WHAT THE EXERCISE ASKS » Check every line below for the string "screenshot", and copy the lines that contain it.

EXERCISE INPUT »

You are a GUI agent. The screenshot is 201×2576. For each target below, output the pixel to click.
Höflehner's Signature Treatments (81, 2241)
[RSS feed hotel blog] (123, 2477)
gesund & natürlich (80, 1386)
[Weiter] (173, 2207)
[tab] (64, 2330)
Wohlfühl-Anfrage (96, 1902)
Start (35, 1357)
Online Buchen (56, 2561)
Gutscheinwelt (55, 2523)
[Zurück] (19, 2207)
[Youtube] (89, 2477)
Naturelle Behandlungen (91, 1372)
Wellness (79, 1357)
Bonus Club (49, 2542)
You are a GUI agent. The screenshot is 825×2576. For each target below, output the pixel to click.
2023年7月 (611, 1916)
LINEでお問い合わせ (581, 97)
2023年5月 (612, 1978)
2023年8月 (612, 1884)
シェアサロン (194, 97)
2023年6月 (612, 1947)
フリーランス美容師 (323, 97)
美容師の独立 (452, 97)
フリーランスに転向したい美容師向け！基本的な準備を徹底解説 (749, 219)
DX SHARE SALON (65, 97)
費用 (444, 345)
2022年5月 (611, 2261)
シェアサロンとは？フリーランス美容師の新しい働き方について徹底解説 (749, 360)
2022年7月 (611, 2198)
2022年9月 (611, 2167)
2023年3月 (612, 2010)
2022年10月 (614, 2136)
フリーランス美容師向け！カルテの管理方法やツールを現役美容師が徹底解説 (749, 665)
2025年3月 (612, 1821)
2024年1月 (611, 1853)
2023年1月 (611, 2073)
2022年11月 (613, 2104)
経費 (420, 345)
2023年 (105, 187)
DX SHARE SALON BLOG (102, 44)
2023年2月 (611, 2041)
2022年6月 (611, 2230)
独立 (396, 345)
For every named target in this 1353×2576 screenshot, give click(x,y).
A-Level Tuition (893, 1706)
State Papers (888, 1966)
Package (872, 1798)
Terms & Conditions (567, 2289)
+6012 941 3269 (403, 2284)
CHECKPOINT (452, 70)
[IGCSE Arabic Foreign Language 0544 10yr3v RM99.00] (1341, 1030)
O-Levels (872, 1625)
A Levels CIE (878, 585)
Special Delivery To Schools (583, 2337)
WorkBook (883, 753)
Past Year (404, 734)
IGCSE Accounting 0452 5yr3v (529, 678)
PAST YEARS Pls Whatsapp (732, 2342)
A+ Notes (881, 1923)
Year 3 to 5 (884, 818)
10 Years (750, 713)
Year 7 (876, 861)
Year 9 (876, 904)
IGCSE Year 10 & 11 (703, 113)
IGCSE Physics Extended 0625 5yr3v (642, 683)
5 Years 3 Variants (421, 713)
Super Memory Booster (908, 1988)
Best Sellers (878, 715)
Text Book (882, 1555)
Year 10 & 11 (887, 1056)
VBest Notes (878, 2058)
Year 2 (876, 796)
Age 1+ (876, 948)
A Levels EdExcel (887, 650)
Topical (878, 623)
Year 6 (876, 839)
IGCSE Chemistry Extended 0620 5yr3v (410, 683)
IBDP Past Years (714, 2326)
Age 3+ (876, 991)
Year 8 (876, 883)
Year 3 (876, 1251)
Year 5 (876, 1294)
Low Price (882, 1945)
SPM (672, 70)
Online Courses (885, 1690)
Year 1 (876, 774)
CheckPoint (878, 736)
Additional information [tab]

EXERCISE ANSWER »
You are a GUI agent. The screenshot is 201×2576. For each target below, output the pixel to click.
You are a GUI agent. The screenshot is 825×2576. For each target below, output the pixel to click.
For every named target in this 1353×2576 screenshot, give click(x,y).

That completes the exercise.